There was nothing solitary or independent in his thinking. He seems to have worked nothing out for himself, as Wordsworth did, in the depths of an egocentric consciousness. He was a social and communal being through and through, in no sense neutral in the war of ideas but adapting his skills to it, "corrupted by the world, contaminated by Custom", as Shelley scornfully remarked. Both Shelley and Hazlitt spoke of "a hateful prostitution of talents", but Southey did at least cling obstinately to the idea of himself as a family man, and a benevolent one, whose private virtues were conspicuously lacking in the poets and writers who scorned him.
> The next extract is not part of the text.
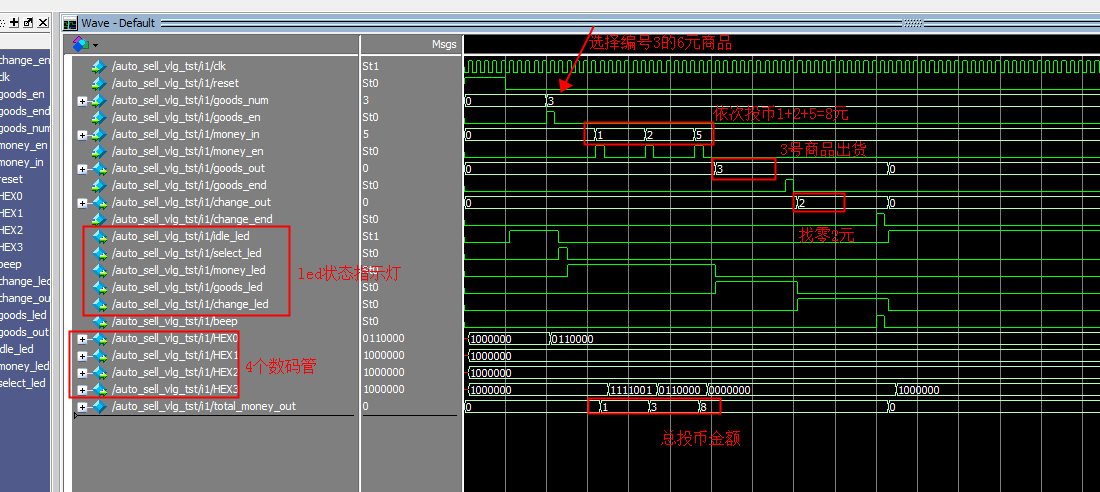Click the plus zoom icon on the left panel
This screenshot has height=492, width=1100.
(14, 22)
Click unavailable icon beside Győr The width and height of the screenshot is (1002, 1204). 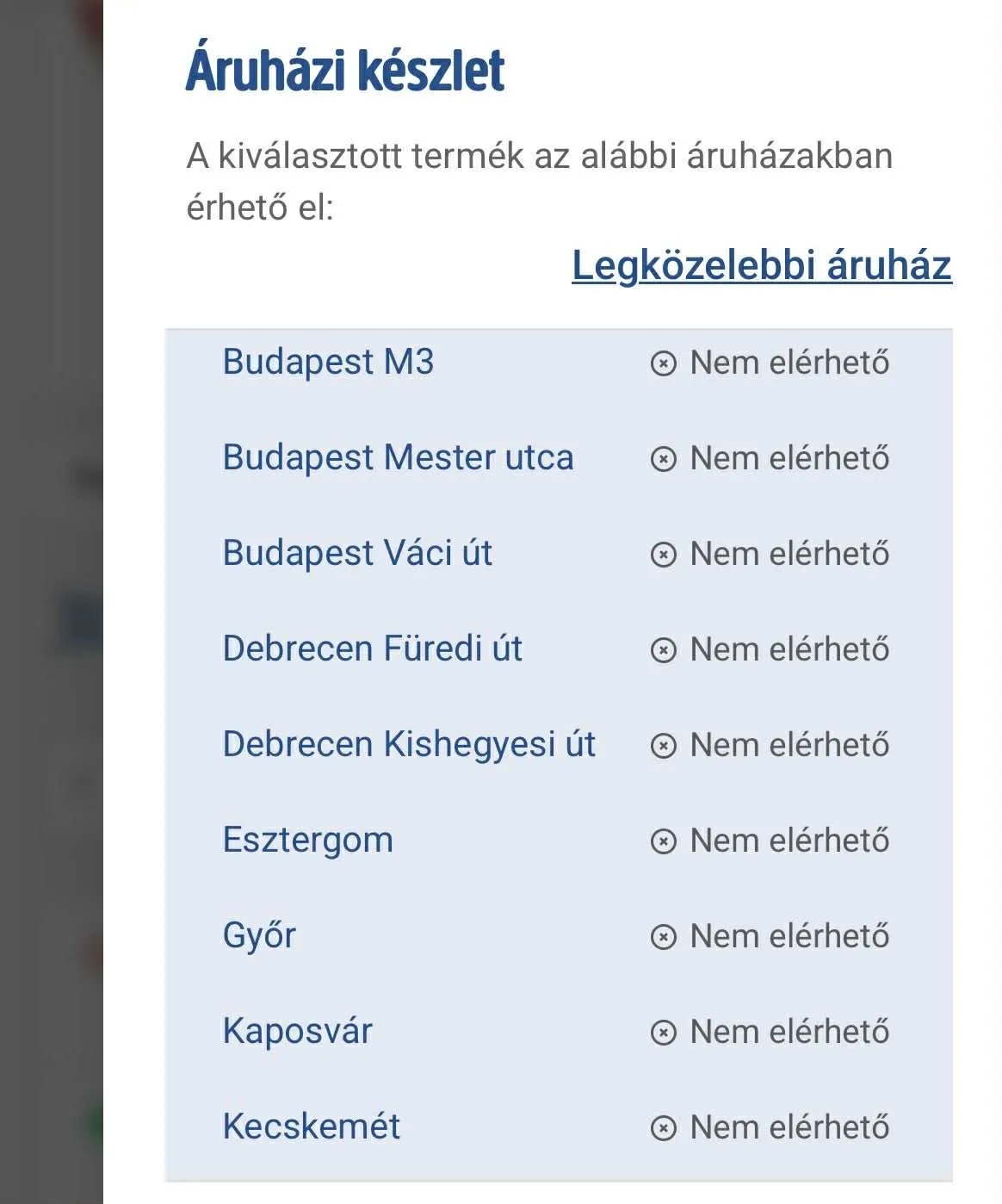(x=663, y=937)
Nor was he touchy: the older and in a sense the more complacent he grew, the less he bothered about what was said of him by the radicals and the bien pensants (a rather different category) among whom he had once been presented as the new honnete homme, the upright and virtuous figure. He was not even put out, as poor Keats was to be in a similar context, when John Foster of the Eclectic Review, a periodical which at least from its title should have been sympathetic to Southey, observed that his lengthy rhapsody "The Curse of Kehama" "produced an irresistible impression of flagrant absurdity". Nonetheless the poem, in its free romantic stanza form, is not difficult to read today and possesses a sort of boneless period charm: all that is left of the deep influence it exercised on later romantic poets; even those who, like Byron, most affected contempt for the author. "The Curse of Kehama" has a romantic Hindu quest theme, "Thalaba" a Muslim one, the earlier "Madoc" one from Wales - Southey was nothing if not eclectic in his round-up of exotic morals and stories.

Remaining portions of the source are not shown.